>> START EXCERPT

From: Declan McCullagh <declan@well.com>
Date: Fri, 28 Nov 1997 14:02:41 +0800
To: cypherpunks@toad.com
Subject: Is Tim May guilty of illegally advocating revolution?
Message-ID: <v03007807b0a402308a96@[204.254.21.48]>
MIME-Version: 1.0
Content-Type: text/plain



So I've been reading "Freedom and the Court" by Henry Abraham, and a
passage in it made me think of Tim May and the cypherpunks list:

	"//Actual, overt// incitement of the overthrow of the government
	of the United States by force and violence, accompanied by the
	language of direct and imminent incitement, is not freedom of
	expression but a violation of Court-upheld legislative
	proscriptions; yet the //theoretical// advocacy of such
	overthrow, on the other hand, has been a judicially recognized
	protected freedom since 1957." [See Yates v. United States, 354
	U.S. 298 (1957), particularly Mr. Justice Harlan's opinion for
	the 6:1 court.] (Emphasis in the original. --DM)

Some civil liberties lawyers, incidentally, have told me that Internet
messages almost by definition are probably not "direct and imminent
incitement."

>> END EXCERPT

WHAT IS EXPECTED ▸
Continue the email about advocating the overthrow of the government, starting right after its final sentence.

>> START GIVEN DATA

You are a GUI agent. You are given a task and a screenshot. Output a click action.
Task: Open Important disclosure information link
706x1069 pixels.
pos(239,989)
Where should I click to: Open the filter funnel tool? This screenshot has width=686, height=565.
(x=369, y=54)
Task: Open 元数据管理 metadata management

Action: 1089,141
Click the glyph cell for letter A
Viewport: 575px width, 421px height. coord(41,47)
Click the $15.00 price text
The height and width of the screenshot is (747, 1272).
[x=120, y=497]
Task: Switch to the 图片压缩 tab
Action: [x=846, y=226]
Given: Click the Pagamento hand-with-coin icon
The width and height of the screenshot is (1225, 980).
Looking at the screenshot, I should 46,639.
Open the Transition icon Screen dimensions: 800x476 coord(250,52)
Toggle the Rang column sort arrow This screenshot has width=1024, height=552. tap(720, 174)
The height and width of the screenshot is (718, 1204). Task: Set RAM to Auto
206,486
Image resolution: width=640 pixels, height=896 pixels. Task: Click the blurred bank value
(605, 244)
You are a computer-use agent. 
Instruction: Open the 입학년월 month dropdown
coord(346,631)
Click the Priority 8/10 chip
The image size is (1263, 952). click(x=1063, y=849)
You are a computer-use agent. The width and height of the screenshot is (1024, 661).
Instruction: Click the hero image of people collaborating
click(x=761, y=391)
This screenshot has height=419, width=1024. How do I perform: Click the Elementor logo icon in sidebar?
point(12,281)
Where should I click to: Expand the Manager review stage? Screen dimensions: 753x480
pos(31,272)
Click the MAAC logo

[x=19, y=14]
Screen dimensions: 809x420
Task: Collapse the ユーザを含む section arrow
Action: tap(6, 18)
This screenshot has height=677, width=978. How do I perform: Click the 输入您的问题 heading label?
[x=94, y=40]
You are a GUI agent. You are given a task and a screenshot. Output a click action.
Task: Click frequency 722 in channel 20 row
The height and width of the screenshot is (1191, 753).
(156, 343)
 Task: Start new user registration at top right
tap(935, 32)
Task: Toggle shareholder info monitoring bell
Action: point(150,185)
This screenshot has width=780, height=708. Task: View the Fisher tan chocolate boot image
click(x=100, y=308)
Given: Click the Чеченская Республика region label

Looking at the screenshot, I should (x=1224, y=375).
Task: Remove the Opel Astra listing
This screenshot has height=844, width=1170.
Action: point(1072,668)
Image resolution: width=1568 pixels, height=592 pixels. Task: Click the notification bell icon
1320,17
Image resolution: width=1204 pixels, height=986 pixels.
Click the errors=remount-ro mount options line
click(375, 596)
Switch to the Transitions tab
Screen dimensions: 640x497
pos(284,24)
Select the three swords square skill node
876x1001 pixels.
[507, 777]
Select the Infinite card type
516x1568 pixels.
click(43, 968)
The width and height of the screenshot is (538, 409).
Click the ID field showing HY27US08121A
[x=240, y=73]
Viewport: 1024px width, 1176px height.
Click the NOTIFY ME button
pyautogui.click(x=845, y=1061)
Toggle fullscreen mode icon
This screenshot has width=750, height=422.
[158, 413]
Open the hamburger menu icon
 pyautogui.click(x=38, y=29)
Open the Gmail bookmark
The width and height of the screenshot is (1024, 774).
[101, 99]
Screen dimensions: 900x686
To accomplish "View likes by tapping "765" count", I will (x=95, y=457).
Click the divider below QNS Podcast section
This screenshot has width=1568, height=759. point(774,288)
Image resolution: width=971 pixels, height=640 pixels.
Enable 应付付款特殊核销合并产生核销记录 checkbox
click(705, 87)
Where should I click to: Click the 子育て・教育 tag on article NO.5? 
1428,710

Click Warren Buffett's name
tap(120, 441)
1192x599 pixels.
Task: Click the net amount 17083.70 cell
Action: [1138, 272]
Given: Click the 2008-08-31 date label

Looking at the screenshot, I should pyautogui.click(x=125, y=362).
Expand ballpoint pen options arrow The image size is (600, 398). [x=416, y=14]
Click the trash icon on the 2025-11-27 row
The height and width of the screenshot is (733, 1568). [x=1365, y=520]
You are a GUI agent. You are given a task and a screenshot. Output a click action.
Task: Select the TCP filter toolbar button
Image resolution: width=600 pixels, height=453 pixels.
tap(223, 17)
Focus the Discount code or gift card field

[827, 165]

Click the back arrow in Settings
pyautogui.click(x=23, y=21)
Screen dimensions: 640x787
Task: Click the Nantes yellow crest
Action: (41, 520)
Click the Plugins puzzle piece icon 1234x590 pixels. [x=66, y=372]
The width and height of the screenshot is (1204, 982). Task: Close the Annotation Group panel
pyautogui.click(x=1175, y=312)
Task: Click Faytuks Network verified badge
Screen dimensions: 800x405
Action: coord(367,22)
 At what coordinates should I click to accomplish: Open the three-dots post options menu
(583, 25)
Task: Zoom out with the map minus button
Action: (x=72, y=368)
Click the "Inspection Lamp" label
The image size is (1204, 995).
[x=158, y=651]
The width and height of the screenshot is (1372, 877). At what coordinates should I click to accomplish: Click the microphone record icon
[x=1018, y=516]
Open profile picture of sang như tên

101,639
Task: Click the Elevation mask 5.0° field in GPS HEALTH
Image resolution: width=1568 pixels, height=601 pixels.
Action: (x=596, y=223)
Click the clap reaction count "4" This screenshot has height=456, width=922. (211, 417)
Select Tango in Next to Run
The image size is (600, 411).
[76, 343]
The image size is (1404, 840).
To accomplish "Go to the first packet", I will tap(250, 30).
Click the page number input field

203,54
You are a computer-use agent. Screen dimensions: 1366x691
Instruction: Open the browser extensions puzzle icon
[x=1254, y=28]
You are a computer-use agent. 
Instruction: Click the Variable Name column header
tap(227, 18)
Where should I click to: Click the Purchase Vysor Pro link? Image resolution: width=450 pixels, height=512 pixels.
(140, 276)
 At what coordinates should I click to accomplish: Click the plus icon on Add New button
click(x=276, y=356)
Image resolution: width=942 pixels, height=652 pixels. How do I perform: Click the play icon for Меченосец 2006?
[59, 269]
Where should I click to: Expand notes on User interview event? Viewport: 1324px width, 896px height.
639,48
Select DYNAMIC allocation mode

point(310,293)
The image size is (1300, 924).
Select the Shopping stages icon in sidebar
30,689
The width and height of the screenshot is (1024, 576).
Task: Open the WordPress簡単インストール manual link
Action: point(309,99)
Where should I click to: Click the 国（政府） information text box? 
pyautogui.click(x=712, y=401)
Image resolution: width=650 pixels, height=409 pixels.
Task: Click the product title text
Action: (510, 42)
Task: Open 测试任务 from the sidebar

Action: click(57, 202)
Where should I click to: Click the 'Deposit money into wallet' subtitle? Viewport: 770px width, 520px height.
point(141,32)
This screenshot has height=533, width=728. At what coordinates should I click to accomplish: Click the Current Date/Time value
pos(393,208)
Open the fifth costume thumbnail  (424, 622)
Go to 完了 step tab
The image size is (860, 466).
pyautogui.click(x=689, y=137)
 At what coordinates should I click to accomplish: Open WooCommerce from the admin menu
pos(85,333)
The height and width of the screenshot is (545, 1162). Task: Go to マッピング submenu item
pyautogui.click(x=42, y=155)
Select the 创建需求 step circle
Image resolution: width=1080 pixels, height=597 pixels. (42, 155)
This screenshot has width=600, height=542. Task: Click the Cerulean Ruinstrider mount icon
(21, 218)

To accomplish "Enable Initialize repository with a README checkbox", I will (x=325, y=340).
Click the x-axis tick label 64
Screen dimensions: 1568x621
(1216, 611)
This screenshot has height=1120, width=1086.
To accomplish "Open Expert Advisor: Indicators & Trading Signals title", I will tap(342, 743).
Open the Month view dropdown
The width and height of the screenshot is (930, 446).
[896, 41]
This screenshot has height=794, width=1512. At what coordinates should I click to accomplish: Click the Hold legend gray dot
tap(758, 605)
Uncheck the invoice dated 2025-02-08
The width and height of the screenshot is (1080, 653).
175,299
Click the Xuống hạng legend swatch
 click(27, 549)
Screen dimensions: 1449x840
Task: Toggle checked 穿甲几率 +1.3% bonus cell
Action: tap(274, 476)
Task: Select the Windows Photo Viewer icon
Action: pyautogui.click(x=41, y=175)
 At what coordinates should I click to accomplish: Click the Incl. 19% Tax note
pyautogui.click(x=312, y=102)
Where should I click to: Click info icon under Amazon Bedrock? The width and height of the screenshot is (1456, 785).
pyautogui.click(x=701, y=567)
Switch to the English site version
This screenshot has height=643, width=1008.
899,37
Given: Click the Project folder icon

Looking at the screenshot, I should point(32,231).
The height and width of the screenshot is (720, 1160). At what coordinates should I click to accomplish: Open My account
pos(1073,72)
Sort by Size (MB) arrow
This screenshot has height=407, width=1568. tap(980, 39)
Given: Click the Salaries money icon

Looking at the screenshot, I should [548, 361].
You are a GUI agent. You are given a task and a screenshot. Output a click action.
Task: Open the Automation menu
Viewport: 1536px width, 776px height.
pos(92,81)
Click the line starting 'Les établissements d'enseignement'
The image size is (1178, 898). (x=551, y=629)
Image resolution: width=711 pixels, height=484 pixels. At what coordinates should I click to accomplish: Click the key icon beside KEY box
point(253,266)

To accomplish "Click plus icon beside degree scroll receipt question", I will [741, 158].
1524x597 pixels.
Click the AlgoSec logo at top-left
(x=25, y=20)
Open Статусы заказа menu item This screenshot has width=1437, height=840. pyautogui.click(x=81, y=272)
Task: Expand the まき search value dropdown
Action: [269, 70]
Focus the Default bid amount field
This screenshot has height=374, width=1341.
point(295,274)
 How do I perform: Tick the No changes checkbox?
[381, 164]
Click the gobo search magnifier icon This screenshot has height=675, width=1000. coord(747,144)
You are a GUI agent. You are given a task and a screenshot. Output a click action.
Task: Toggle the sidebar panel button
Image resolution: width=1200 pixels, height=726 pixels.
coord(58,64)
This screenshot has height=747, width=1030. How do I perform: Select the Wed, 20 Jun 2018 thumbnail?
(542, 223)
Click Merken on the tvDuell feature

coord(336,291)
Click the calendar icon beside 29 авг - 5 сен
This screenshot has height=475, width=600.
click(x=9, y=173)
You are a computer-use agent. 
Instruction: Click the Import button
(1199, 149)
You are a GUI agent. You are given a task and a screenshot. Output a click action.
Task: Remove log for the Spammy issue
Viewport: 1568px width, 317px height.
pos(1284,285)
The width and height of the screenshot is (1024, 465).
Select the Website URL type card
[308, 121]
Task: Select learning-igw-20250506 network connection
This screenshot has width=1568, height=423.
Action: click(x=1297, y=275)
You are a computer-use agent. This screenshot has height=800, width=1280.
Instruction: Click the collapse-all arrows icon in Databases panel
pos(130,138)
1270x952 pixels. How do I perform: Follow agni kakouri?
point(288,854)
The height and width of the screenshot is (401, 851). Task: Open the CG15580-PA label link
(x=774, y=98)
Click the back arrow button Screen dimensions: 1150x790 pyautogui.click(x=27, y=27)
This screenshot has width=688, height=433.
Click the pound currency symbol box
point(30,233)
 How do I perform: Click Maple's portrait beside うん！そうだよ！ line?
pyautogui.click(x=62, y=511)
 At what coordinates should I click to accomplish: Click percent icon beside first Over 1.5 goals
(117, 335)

>> END GIVEN DATA

RESULT OF THIS TASK ▸
Some excerpts from Yates v. United States:

http://caselaw.findlaw.com/scripts/getcase.pl?navby=case&court=US&vol=354&page=2
9
        The essential distinction [354 U.S. 298, 325] is that those to whom
	the advocacy is addressed must be urged to do something, now or
	in the future, rather than merely to believe in something. [...]

        Instances of speech that could be considered to amount to "advocacy
	of action" are so few and far between as to be almost completely
	overshadowed by the hundreds of instances in the record in which
	overthrow, if mentioned at all, occurs in the course of doctrinal
	disputation so remote from action as to be almost wholly lacking
	in probative value. Vague references to "revolutionary" or
	"militant" action of an unspecified character, which are found
	in the evidence, might in addition be given too great weight by
	the jury in the absence of more precise instructions.
	Particularly in light of this record, we must regard the trial
	court's charge in this respect as furnishing wholly inadequate
	guidance to the jury on this central point in the case. We cannot
	allow a conviction to stand on such "an equivocal direction to
	the jury on a basic issue."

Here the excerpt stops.